- [Belge Alıntısı]:
# # # #
Taraflar arasında görülen dava sonucunda verilen kararın, temyizen incelenmesi davalı vekili tarafından istenilmekle, temyiz talebinin süresinde olduğu anlaşıldı. Dava dosyası için Tetkik Hakimi tarafından düzenlenen rapor dinlendikten sonra dosya incelendi, gereği konuşulup düşünüldü:
Y A R G I T A Y K A R A R I
Davacı İsteminin Özeti
Davacı vekili, davalı işçinin işyerinde baskı operatörü olarak çalıştığını, işçinin işin ifası sırasında sırada makinenin başında durması gerekirken, durmaması sebebiyle makine kafalarının kumaşa sürtmesine ve makinenin arızalanmasına sebebiyet verdiğini, makinenin kullanılamaz hale gelen parçasının yenisi ile değiştirildiğini, değiştirilen parçanın bedelinin 21.645,00 TL olduğunu, davalının kusurlu davranışı ile zarara sebebiyet verdiğini ileri sürerek 21.645,00 TL’nin davalı işçiden tahsiline karar verilmesini talep etmiştir.
# # # #
- [Gösterilen Bilgiler]:
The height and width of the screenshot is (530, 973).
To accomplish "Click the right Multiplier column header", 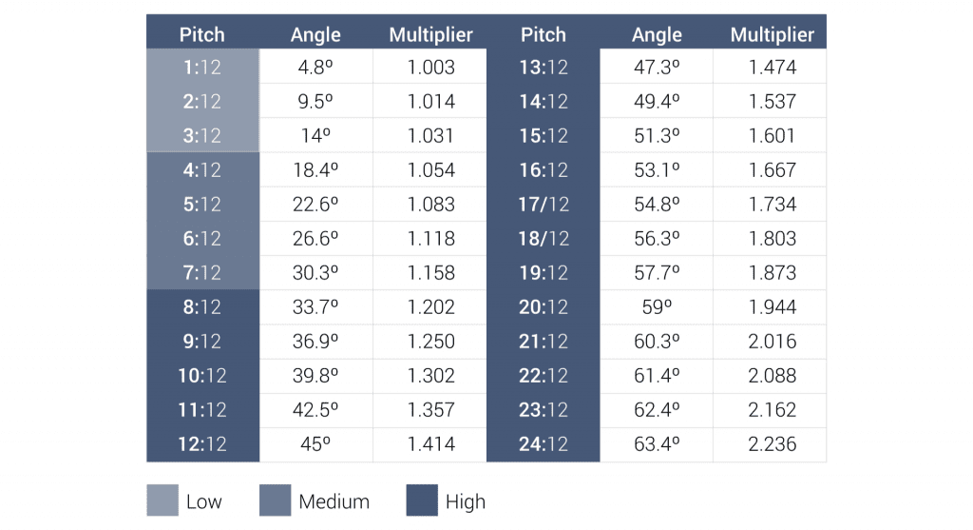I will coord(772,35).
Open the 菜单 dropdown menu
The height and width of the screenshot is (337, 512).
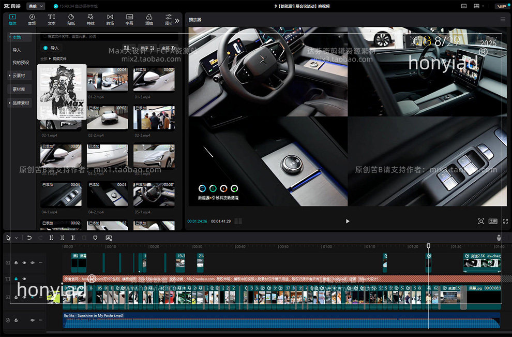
# # # #
- [Alıştırma Koşulları]:
Yargıtay kararı metninin "Taraflar arasında görülen" ile başlayıp "verilmesini talep etmiştir." ile biten kısmını, "baskı operatörü" yerine "makine operatörü" koyarak yeniden yazın.

- [Alıştırma Çıktısı]:
Taraflar arasında görülen dava sonucunda verilen kararın, temyizen incelenmesi davalı vekili tarafından istenilmekle, temyiz talebinin süresinde olduğu anlaşıldı. Dava dosyası için Tetkik Hakimi tarafından düzenlenen rapor dinlendikten sonra dosya incelendi, gereği konuşulup düşünüldü:
Y A R G I T A Y K A R A R I
Davacı İsteminin Özeti
Davacı vekili, davalı işçinin işyerinde makine operatörü olarak çalıştığını, işçinin işin ifası sırasında sırada makinenin başında durması gerekirken, durmaması sebebiyle makine kafalarının kumaşa sürtmesine ve makinenin arızalanmasına sebebiyet verdiğini, makinenin kullanılamaz hale gelen parçasının yenisi ile değiştirildiğini, değiştirilen parçanın bedelinin 21.645,00 TL olduğunu, davalının kusurlu davranışı ile zarara sebebiyet verdiğini ileri sürerek 21.645,00 TL’nin davalı işçiden tahsiline karar verilmesini talep etmiştir.